Standards and Status Quo

status-post-bubbles

Sustaining a relationship is tough. It’s much harder than getting into one and definitely harder than ending one as well. Expectations and intricacies make it hard for anyone to keep a person that you love happy. In an age of social media and the exuberance of millennials people want more and more of you. They want to over exemplify the importance of you because the more they can post you, the more they can embellish the fact that they have something or someone in their life. As I have often discussed the logistics of a quality relationship should remain separate from the broadcast world but you should and can acknowledge that you have someone important in your life.

I had a discussion the other day with a woman my age and she was perplexed at the amount of information that people volunteer about their lives and relationships. She elaborated on the Facebook status or the Twitter feed as the launchpad for people and their problems especially in relationships. Broadcasting your life comes with consequences and repercussions.  Sure it’s great when things are good but as soon as you start it, you have to keep doing it because if it slows down people will think that there is something wrong in your utopia. Also, when people start to inquire about something that you put on display you felt as if someone came for you or you say things that you can’t take back and ruin your chances for reconciliation.

Some people are personal private. What does that mean? That means they like to keep their private life private. Some people don’t put their trophies on display because they don’t feel like they have too. I’ve won MVP’s and played sports on the highest level possible, but I don’t throw it in peoples faces, I just let them figure it out for themselves. To me it’s better that way. I’ve probably won over 300 trophies, medals, or rings in my life and I don’t even have them out in my residence. I have a national championship ring and several state and conference championship rings and I don’t wear any of them. They are in my closet in a box taking up space.

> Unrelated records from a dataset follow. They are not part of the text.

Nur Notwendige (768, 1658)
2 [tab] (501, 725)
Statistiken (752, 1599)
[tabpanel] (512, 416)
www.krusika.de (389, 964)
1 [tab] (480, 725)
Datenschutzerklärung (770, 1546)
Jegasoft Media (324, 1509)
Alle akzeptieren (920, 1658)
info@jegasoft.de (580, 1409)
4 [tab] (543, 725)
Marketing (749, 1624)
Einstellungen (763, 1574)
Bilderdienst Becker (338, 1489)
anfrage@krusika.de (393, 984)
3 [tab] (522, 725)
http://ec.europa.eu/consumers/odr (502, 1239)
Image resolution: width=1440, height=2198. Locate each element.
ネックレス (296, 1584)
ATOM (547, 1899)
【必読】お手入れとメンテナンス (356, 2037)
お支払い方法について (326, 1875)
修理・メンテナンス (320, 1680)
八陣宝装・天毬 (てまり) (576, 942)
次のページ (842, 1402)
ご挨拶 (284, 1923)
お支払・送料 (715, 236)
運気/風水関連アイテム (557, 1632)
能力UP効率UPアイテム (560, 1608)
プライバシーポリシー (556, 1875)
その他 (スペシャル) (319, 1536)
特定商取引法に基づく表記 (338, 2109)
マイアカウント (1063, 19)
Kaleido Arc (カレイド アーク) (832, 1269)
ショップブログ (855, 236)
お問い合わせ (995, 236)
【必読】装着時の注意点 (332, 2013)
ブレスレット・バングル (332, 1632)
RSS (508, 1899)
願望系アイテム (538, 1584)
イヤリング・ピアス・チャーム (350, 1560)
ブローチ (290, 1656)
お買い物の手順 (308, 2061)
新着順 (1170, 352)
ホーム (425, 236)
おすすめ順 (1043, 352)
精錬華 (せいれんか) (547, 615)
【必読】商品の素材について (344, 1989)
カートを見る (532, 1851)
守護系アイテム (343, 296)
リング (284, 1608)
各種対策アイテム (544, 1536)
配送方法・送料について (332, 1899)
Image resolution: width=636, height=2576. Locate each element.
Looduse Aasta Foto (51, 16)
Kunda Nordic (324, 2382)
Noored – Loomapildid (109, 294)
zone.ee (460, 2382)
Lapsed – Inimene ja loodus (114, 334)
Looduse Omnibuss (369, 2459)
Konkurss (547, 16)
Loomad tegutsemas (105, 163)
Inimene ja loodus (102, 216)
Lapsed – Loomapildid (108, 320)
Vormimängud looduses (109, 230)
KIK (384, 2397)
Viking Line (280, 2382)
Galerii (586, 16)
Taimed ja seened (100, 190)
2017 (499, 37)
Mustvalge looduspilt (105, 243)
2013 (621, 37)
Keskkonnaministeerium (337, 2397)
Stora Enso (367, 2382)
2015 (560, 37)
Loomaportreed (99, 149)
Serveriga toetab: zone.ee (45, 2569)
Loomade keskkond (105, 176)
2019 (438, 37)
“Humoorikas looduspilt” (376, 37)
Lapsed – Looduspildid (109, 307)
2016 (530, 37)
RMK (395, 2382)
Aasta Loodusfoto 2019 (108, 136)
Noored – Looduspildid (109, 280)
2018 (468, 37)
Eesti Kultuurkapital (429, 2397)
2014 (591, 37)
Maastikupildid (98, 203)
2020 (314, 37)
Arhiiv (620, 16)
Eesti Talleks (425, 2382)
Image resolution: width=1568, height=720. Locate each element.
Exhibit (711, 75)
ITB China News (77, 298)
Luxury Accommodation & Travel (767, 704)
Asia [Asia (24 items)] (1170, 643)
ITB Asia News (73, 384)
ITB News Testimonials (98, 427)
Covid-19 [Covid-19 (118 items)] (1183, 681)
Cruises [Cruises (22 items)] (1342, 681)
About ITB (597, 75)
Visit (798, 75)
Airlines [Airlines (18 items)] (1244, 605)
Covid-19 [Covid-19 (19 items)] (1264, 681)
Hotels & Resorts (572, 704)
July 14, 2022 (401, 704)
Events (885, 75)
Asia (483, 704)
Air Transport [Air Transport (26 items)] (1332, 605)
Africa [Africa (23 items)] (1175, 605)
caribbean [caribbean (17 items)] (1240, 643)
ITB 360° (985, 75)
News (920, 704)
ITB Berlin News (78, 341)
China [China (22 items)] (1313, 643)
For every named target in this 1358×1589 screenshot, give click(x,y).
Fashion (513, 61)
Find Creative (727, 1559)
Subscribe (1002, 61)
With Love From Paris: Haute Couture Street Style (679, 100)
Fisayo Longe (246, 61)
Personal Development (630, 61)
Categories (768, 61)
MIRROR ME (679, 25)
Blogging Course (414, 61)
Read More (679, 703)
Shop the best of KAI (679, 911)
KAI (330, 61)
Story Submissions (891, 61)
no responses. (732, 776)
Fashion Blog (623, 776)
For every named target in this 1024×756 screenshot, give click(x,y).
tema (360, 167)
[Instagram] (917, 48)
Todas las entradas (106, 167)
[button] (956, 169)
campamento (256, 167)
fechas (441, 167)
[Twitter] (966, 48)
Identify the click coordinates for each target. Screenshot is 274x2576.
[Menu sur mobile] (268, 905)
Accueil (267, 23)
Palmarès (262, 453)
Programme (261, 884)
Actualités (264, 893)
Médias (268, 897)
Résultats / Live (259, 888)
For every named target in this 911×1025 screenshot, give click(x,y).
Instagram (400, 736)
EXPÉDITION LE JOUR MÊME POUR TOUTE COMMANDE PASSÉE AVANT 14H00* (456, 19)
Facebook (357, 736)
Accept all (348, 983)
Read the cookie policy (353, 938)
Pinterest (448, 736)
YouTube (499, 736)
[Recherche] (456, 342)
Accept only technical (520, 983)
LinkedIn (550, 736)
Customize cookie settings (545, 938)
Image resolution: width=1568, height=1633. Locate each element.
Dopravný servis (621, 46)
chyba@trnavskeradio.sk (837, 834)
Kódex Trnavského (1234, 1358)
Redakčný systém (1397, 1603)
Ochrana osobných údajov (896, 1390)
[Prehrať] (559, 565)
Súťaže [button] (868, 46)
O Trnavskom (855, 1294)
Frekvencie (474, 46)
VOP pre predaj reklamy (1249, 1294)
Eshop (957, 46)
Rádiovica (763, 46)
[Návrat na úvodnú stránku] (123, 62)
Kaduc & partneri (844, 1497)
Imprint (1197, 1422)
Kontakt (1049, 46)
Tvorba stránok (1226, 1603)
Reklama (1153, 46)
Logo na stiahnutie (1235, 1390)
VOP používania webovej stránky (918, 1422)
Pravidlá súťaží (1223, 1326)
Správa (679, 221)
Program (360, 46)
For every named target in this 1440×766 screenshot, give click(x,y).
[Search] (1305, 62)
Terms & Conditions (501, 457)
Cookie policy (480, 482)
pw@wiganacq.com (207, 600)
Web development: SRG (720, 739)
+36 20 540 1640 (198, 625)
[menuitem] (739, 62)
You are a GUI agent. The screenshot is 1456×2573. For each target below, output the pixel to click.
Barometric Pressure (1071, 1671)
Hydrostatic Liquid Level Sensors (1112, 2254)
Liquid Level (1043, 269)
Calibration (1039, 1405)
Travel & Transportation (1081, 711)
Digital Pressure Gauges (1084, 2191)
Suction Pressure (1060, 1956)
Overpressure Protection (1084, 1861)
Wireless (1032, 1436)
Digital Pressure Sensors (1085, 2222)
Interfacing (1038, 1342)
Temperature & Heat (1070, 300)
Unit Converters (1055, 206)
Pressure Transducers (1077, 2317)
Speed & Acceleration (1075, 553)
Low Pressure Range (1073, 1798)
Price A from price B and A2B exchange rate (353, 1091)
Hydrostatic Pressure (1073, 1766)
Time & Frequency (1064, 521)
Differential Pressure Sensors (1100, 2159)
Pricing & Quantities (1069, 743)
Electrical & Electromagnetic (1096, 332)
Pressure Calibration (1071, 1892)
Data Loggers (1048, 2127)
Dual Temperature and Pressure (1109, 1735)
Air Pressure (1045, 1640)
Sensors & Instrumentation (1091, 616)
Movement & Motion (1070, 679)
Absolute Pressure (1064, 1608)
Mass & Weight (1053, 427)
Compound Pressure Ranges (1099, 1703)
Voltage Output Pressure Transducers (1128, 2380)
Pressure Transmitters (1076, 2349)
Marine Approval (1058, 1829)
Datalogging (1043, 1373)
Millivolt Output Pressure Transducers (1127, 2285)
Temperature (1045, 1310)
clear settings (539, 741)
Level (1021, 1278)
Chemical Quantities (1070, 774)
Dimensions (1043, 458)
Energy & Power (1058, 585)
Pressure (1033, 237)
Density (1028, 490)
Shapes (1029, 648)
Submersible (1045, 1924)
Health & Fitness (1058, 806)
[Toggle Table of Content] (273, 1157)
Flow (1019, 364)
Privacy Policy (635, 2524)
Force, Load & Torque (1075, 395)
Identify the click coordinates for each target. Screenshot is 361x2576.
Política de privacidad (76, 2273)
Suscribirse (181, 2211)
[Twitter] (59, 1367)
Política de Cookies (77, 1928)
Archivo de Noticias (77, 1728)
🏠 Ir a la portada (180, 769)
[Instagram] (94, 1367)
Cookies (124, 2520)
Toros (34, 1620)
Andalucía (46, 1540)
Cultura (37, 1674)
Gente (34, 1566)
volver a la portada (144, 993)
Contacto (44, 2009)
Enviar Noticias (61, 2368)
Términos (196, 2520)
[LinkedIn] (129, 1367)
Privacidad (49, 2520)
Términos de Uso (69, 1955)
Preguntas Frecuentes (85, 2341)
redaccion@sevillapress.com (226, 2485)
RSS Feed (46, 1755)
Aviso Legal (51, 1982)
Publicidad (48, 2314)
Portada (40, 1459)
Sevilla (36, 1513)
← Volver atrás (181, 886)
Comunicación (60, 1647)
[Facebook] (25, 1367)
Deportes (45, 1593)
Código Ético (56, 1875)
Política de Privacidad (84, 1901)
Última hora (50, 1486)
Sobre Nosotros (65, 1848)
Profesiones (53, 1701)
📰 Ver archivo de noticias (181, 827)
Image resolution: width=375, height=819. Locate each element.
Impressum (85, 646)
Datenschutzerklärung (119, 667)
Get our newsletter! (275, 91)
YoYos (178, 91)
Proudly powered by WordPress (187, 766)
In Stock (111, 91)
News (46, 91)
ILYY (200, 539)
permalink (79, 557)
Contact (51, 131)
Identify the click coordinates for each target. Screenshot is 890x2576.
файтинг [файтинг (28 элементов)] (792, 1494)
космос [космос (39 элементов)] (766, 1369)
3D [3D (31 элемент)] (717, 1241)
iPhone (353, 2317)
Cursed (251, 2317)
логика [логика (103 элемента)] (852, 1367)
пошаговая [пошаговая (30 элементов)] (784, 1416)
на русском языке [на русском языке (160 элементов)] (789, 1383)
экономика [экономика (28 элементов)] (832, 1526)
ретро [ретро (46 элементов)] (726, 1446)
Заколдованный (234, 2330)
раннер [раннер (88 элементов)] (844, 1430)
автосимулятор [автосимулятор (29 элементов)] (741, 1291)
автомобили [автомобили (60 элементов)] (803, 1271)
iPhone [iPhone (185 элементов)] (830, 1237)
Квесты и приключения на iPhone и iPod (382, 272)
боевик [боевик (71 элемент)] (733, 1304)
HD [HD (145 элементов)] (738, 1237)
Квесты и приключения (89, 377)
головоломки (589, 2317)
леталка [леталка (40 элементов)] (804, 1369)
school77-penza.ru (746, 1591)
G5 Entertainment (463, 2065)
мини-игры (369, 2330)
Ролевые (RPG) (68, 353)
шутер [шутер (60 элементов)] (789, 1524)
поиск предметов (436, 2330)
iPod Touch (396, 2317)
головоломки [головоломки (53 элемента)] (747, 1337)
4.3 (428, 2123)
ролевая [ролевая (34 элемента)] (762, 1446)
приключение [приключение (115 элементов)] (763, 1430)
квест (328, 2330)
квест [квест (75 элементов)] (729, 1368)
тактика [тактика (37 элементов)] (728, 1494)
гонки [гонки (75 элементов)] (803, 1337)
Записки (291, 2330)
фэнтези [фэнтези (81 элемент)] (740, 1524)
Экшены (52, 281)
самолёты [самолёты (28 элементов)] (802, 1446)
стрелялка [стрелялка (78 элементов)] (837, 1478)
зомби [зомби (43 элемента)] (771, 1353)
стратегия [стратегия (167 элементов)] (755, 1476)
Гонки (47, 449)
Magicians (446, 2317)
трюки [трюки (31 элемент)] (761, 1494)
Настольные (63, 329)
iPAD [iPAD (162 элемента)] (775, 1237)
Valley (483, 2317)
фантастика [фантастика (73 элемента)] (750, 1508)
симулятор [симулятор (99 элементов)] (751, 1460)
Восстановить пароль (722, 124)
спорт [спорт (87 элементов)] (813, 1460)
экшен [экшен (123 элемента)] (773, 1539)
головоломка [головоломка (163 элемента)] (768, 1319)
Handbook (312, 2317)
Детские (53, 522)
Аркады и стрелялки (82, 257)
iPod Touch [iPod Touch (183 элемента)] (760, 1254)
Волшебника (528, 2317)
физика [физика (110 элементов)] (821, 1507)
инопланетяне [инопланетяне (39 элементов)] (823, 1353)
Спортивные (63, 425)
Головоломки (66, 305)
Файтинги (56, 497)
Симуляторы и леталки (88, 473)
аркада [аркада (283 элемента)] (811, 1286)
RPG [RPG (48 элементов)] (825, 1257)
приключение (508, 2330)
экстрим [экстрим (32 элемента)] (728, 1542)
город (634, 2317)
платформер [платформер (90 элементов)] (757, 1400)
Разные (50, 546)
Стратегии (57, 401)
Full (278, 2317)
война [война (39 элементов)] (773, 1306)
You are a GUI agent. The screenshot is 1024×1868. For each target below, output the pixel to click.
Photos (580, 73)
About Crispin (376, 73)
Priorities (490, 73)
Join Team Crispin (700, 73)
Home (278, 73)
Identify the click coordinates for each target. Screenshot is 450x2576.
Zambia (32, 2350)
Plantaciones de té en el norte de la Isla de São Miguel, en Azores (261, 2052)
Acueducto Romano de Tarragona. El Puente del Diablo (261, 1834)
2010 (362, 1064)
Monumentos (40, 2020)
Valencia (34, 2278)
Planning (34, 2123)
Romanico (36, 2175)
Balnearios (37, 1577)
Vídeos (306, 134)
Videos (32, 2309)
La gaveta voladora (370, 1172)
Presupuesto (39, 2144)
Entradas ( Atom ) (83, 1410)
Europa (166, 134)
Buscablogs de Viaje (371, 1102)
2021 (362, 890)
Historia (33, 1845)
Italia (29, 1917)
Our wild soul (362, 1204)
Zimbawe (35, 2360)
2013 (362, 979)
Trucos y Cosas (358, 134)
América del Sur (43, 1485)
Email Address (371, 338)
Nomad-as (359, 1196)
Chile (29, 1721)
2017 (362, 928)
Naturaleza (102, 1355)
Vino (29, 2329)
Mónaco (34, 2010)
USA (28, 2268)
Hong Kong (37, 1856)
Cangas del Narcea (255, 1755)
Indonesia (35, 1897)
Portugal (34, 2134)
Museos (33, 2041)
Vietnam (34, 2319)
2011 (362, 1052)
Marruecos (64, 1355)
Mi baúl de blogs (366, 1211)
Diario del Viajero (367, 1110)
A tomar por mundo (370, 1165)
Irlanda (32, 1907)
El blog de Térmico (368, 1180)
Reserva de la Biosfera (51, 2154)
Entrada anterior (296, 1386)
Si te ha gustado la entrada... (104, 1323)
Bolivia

The best business takes place when nobody is involved but the people making the deal. Millennials don’t really understand that. They enjoy the idea of everyone partaking in their endeavors.  They fell the need to broadcast every detail of everything they do and every trip they take. I’ve seen the entire globe, but you can’t hardly find any evidence of it because I don’t put it on display. I might give you an occasional glimpse but for the most part, I keep it on my level and in my phone gallery. I have memories in my phone of me and my lady. From the first real date, to the first time experiences. That’s the thing… They are for me. They aren’t for everyone else. Even when it comes to my daughter, I only give people glimpses of her. Never great detail. I don’t want her to think she has to be overexposed.

Maybe I’m a dinosaur in a neolithic age. Maybe times have changed and I need to step in to the new millennium. Maybe, just maybe I should step into their world a bit so I can understand it better. The chances of that happening are zero because I like to keep people guessing. If you want to know, ask. If you have to ask, that means you care. If you care, I’d like to know why.